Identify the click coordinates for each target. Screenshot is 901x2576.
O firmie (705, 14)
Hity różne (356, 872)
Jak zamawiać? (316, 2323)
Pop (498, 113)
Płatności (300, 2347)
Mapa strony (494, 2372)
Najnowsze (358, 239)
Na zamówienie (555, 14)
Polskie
•••
» PROBLEM TO WORK ON:
After reading the listing above, print each line back exactly.

» THE ANSWER:
Identify the click coordinates for each target. Screenshot is 901x2576.
O firmie (705, 14)
Hity różne (356, 872)
Jak zamawiać? (316, 2323)
Pop (498, 113)
Płatności (300, 2347)
Mapa strony (494, 2372)
Najnowsze (358, 239)
Na zamówienie (555, 14)
Polskie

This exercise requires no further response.